Consumers maximize utility. Producers maximize profits. This gives us equilibrium. However, is there a clear line of demarcation between a producer and a consumer? What if an agent is both a consumer and a producer? In the language of set theory, what if the intersection between consumers and producers in an economy is not a null set? If so, is it logically consistent to have a strict demarcation between producers and consumers?
Logical fallacies in economic policy
Economists, policy makers and journalists argue for a particular economic policy based on certain premises. These premises are nothing but an admixture of various economic theories. Note the emphasis on ‘theories’, for there is not just one economic theory but multiple economic theories. Most of them are competing paradigms, i.e., they ask similar questions but provide dissimilar answers. Examples include Austrian economics, Marxian economics, Classical economics and Keynesian economics. The dominant paradigm, of course, is the marginalist one; variants of this include New Classical Macroeconomics, Monetarism, New Keynesian Macroeconomics, Microeconomics, etc.
The question we are interested in asking is: what is the basis on which a particular economic policy is favoured. A few examples are provided below.
Premise: Increase in money supply causes inflation.
Conclusion: Therefore, increase interest rates to reduce inflation.
Premise: Inflation is determined by inflation expectations.
Conclusion: Therefore, the Central Bank should target inflation expectations.
Premise: Given full-employment of all resources, an increase in expenditure will raise prices.
Conclusion: Fiscal deficits are inflationary. Therefore, reduce fiscal deficits.
The premise in the first example is from a Monetarist paradigm; the premise in the second one is a New Keynesian perspective and the premise in the third example is a typical neoclassical/marginalist view. Are these kinds of policy conclusions logically correct? Do the conclusions follow from the premises? Or, are we taking a leap of faith? For, the economies which the premises talk about and describe aretheoretical worlds which (hopefully) have certain characteristics of the real-world. In any case, hasty conclusions should not be made. This is especially important for policy making in an economy like India which is very distinct from the theoretical worlds mentioned above.

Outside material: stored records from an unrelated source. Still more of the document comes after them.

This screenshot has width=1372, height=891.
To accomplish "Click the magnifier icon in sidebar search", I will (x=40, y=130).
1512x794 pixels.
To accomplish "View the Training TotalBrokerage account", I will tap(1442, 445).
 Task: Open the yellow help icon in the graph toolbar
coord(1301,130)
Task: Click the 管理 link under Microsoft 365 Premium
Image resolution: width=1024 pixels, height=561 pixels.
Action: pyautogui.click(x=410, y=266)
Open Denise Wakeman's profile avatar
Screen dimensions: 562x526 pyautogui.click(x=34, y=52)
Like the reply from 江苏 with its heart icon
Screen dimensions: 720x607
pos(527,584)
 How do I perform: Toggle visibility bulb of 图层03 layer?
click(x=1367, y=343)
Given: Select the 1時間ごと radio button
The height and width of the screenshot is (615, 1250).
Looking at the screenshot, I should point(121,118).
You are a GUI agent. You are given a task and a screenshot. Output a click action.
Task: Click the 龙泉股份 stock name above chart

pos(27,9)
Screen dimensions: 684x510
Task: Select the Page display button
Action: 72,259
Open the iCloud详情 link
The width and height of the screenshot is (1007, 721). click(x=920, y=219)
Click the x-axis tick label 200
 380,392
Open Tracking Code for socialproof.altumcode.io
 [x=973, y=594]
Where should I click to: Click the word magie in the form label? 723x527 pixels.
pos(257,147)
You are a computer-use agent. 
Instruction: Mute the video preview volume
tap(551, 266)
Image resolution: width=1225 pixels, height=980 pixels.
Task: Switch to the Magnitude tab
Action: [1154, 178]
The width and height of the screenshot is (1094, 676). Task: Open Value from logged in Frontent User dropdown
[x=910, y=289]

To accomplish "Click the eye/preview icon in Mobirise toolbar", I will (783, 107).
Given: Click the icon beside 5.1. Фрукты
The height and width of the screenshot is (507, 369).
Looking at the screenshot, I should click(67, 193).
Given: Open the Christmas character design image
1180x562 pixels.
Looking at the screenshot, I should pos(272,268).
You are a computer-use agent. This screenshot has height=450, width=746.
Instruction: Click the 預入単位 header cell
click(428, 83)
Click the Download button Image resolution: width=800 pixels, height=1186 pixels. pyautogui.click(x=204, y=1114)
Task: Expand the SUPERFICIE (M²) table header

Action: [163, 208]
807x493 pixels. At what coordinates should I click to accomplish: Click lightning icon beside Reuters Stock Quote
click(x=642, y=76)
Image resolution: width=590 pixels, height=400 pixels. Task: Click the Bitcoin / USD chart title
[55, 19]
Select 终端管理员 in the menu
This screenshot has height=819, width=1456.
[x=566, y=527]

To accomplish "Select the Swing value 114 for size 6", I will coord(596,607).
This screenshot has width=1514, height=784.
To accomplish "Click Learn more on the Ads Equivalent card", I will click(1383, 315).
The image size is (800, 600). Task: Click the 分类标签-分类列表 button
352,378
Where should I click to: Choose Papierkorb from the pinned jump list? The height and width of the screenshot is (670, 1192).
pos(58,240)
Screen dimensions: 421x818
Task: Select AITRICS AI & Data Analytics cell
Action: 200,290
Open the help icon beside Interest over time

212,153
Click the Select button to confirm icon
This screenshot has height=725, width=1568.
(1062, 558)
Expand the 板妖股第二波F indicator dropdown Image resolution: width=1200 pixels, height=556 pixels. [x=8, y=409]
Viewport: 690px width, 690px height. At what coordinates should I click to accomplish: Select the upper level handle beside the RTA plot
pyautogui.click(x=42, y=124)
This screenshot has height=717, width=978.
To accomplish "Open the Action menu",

Yet another commonly used argument is to favour a policy based on its success in another economy. For a long time, India followed economic doctrines which were promoted in the advanced economies of the West. Today, we see a similar trend where examples and case-studies from ‘other emerging economies’ are used to argue for a particular policy recommendation in India. But, India is structurally – socially, culturally, politically and economically different from these other economies. Hence, we again take a leap of faith. I end with such a claim which was made to argue that FDI is favourable: “in Indonesia 10 years after allowing 100 per cent FDI, 90 per cent of the retail sector is controlled by the small shopkeepers.”